Talk:Hangman's fracture
This article is rated Start-class on Wikipedia's content assessment scale. It is of interest to the following WikiProjects: | |||||||||||
|
Ideal sources for Wikipedia's health content are defined in the guideline Wikipedia:Identifying reliable sources (medicine) and are typically review articles. Here are links to possibly useful sources of information about Hangman's fracture.
|
[edit]
The ensemble of the text and the picture is not really illucidating. The legend of the picture uses another nomenclature than the text. —Preceding unsigned comment added by 93.132.237.2 (talk) 18:50, 3 January 2011 (UTC)
Christopher Reeve
[edit]An anonymous poster has mentioned that Christopher Reeve suffered a hangman's fracture during his horseriding accident. The mechanism of a hangman's fracture is hyperextension and distraction, whereas it is clear that Reeve's injury was caused by compression as he fell onto his head, even although he suffered fractures of C2 and C1. I have therefore reverted this edit. Preacherdoc 21:54, 31 October 2006 (UTC)
Is there a reason for conditional modals?

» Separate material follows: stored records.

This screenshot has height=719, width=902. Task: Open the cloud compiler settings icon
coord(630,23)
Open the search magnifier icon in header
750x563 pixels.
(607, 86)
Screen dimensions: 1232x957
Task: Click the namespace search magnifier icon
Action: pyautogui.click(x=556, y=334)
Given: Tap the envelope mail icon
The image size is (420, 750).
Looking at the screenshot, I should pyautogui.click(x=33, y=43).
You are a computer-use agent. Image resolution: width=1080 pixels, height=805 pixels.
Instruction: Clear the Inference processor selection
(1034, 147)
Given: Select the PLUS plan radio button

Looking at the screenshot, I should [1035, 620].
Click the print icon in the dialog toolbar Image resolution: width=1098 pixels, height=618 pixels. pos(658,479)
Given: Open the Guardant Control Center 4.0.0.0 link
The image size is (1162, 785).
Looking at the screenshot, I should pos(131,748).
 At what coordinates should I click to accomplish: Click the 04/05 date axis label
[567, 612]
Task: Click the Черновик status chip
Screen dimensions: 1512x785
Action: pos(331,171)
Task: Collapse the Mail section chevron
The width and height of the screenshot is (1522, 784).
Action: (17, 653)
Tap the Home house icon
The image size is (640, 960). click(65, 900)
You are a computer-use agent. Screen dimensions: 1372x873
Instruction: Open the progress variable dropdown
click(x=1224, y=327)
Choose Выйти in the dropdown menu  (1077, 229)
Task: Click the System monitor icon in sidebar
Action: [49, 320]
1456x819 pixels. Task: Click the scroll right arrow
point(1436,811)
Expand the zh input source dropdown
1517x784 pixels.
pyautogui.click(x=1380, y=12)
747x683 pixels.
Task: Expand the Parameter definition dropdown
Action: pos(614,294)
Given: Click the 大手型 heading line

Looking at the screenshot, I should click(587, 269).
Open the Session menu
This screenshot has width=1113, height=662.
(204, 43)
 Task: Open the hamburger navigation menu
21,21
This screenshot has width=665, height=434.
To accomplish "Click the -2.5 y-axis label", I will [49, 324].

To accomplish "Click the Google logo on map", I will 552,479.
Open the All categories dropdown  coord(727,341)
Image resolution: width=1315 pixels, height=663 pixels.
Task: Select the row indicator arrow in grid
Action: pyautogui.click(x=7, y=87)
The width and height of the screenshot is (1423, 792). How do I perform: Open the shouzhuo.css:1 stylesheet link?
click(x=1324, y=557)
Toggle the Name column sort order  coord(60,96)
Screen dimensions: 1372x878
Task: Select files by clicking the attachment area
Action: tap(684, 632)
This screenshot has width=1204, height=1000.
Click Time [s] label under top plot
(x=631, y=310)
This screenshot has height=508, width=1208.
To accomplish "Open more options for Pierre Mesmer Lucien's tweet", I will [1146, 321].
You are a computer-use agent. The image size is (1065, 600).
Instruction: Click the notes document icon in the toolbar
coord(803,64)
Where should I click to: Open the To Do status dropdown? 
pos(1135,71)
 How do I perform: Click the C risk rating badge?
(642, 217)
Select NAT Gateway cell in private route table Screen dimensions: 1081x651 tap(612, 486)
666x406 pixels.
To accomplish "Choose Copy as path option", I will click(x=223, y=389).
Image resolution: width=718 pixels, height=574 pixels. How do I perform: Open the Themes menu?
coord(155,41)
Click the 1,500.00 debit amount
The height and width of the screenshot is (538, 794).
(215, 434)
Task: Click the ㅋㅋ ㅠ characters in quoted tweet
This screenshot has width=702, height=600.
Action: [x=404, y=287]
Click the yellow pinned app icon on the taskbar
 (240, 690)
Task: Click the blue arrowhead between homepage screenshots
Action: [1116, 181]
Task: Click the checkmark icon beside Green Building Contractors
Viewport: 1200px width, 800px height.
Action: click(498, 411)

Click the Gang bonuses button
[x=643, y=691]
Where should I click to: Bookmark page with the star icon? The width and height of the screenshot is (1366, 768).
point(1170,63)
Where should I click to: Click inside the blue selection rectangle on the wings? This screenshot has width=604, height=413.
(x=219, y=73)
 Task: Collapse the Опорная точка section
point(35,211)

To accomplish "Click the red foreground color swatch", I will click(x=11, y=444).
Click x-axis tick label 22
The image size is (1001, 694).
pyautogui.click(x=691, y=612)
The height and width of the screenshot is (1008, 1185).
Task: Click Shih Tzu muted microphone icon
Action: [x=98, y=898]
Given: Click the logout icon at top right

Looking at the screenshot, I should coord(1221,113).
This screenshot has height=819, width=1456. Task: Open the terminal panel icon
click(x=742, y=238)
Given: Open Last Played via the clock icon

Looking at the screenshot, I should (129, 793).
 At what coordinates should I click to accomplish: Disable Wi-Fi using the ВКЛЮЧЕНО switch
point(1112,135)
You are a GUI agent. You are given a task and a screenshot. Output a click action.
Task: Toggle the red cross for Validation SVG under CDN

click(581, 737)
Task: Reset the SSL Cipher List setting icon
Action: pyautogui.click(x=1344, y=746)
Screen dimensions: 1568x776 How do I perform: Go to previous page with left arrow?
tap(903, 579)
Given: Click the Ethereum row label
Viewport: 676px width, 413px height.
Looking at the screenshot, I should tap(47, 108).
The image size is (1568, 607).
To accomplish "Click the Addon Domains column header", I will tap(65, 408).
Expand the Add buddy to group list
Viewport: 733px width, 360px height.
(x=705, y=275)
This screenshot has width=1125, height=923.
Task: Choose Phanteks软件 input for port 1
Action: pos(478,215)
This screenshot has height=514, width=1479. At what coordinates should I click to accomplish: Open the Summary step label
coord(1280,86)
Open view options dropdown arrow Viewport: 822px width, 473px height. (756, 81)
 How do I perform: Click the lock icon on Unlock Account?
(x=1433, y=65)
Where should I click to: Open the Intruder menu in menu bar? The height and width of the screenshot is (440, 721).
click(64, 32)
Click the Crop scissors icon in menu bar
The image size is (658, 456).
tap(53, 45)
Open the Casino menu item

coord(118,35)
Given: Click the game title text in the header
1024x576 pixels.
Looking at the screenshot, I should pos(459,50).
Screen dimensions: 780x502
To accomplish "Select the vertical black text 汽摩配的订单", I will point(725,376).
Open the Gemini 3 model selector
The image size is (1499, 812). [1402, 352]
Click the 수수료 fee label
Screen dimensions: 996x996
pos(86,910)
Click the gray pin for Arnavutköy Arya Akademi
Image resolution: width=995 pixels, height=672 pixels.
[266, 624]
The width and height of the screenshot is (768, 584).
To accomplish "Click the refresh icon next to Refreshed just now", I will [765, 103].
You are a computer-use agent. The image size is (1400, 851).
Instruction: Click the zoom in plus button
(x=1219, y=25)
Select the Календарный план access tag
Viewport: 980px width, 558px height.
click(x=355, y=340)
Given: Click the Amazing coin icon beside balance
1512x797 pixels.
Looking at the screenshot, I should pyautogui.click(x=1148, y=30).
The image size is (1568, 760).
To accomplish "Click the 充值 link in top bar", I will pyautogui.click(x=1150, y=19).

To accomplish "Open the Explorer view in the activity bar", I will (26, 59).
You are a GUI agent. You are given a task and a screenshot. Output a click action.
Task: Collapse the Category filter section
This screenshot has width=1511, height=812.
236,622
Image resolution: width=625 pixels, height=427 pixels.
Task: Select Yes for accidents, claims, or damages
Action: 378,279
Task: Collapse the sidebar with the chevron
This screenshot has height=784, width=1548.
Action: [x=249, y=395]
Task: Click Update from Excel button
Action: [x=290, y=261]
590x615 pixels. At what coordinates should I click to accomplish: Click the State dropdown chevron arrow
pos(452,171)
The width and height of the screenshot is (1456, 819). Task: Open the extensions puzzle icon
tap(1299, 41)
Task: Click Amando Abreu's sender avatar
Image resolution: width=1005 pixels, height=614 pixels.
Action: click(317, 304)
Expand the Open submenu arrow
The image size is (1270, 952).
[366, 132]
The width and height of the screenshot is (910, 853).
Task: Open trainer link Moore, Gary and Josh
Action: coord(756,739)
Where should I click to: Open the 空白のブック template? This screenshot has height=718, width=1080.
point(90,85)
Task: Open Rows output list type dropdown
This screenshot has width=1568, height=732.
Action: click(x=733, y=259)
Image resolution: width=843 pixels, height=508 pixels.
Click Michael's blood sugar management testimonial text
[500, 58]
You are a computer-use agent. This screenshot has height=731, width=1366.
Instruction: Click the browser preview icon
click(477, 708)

[edit]The text has: "The most common scenario would be a frontal motor vehicle accident with an unrestrained passenger or driver, with the person striking the dashboard or windshield with their face or chin. Other scenarios would include falls, diving injuries, and collisions between players in contact sports." Is there some reason why it doesn't simply say "scenario is" and "scenarios include"? —84.189.80.141 (talk) 12:52, 10 August 2011 (UTC)
Constricted pupil
[edit]'A common sign is a constricted pupil (Horner's syndrome) on the ipsilateral side due to loss of sympathetic innervation to the eye, caused by damage to the sympathetic trunk in the neck.'
A Hangman's fracture is a bilateral one - ipsilateral to what? — Preceding unsigned comment added by 92.239.130.22 (talk) 09:53, 11 January 2012 (UTC)
Resulting Injuries
[edit]While the overall vagueness of the article is frustrating, there appears to be some generalizations and misinformation regarding the resulting injuries following a C2 "hangman's" fracture. From my personal experience and dealings with medical professionals in this field, the "halo" device is not as commonly used to treat unstable hangman fractures as used in previous years. Furthermore, the hangman's fracture at the C2 vertebra has been explained to me to survival rate of around 30% with a significant percentage suffering from permanent spinal cord and brain injuries. It is not necessarily the fracture itself that is referred to as the "hangman's fracture" but the resulting injury where as the initial fracture, secondary inflammation and swelling, spinal cord and head/brain injuries can often result in secondary injuries that hinders, block or even crush the airway, resulting in an array of other life-threatening situations. Suffocation from the impeded airway is a serious danger in these injuries, often times resulting in death, brain damage, loss of oxygen to vital organs or paralysis from initial injury or from emergency life-saving field medical care. — Preceding unsigned comment added by Nimrod4782 (talk • contribs) 06:46, 22 June 2012 (UTC)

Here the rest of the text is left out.